Önceki gün (15 Mart 2016) Çağlayan Adliyesinde üç değerli akademisyenin duruşmaları vardı. Barış İçin Akademisyenler adı altında kaleme aldıkları “Bu suça Ortak Olmayacağız” metnini imzaladıkları için Esra Mungan, Kıvanç Ersoy,  ve Muzaffer Kaya gözaltına alınıp, tutuklanma istemiyle hakim karşısına çıktılar. Ve tutuklandılar!

Akademisyenleri yalnız bırakmayan meslektaşları adına bir açıklama yapan Prof. Dr. Gencay Gürsoy, 1984’ün Mart verilen Aydınlar Dilekçesi’nin imzacıları arasındaydı.

Mart ayındayız. 1984 Mart’ıyla 2016 Mart’ı arasında tam 32 yıl var!

Yeni dilekçe, yine aydınlar, yine davalar, yine mağduriyetler, yine, yine yine…

Bir ülkenin negatif eğrisi bu kadar mı istikrarlı olur?

Birinci Aydınlar Dilekçesi sırasında Kenan Evren de deliye dönmüştü. Sinirden küplere binmişti. Manisa’nın Alaşehir ilçesinde kürsüye çıktı. Ve şu zavallı konuşmayı yaptı:

-Bunlar aydınmış… Vahdettin de aydındı! Ben ne yapayım böyle aydını?

Otoriterlik bu hale getiriyordu insanı. Ülkedeki her şeyin ona doğru akmasını, bu uysal dere içinde olanların da kendisine tapmasını istiyordu! Hem de hiç utanma-sıkılma belirtisi göstermeden!

İmzacı aydınlara dava açıldı haliyle: Aydınlar Dilekçesi Davası!

Yanıt da gecikmedi.

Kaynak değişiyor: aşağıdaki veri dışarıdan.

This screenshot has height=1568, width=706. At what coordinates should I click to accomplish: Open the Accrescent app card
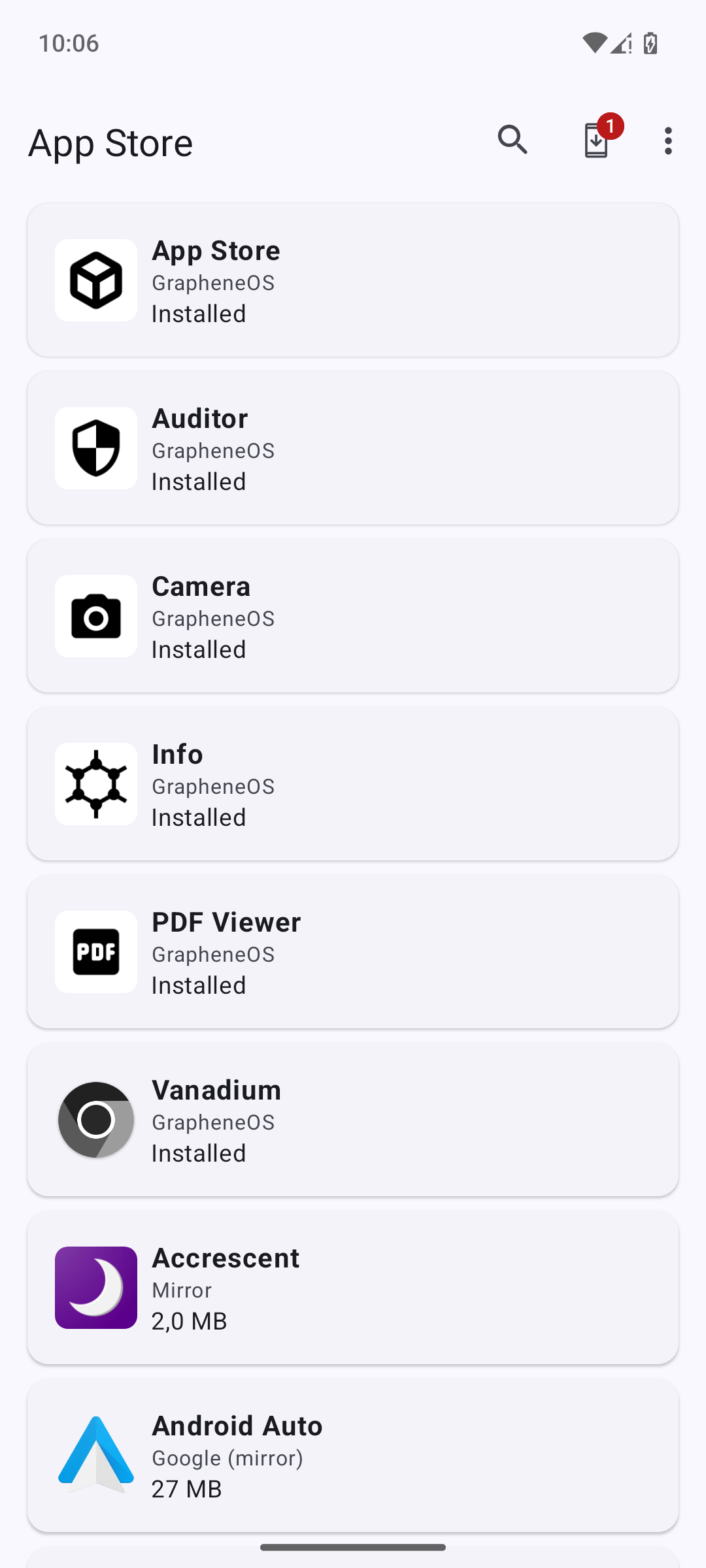(353, 1288)
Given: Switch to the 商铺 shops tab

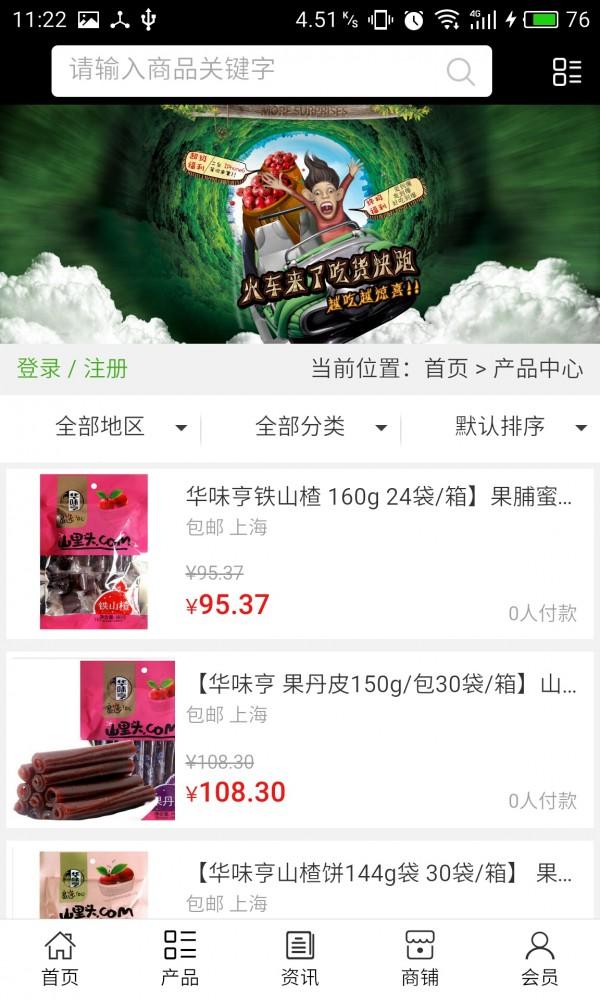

O davanın en önünde yer alan Aziz Nesin savunmasında “Vahdettin’in aydın olup olmadığı tartışılır” dedi:

-Ama devlet başkanı olduğu kesindir!

O zaman da iktidarın kuyruğuna yapışmış birkaç yargı mensubu eksik değildi. Kenan Evren’e bir sunum bile hazırlamıştı:

-Efendim bunları (İmzacı Aydınları) idam istemiyle yargılanması hakkında naçizane çalışmamdır!

Davanın hem sanığı hem de avukatı olan İstanbul Barosu eski Başkanı Turgut Kazan, dört yıl öce çektiğimiz “Karanlık Günlerin Aydınlık Dilekçesi” adlı belgeselimizin sırasında bu bilgiyi bizlerle paylaşmıştı. 

Askeri yargıdan bile böylesi bir karar çıkartamayacaklarını anladılar. Etraflarındaki hukukçular “olamaz böyle bir şey” dediler. Dava idam istemli açılmadı. Hatta tutuklama bile yapılamadı.

Askeri Cunta dönemiydi. Demokrasi rafta idi. Darbeciler de henüz ipleri kimseye bırakmamışlardı.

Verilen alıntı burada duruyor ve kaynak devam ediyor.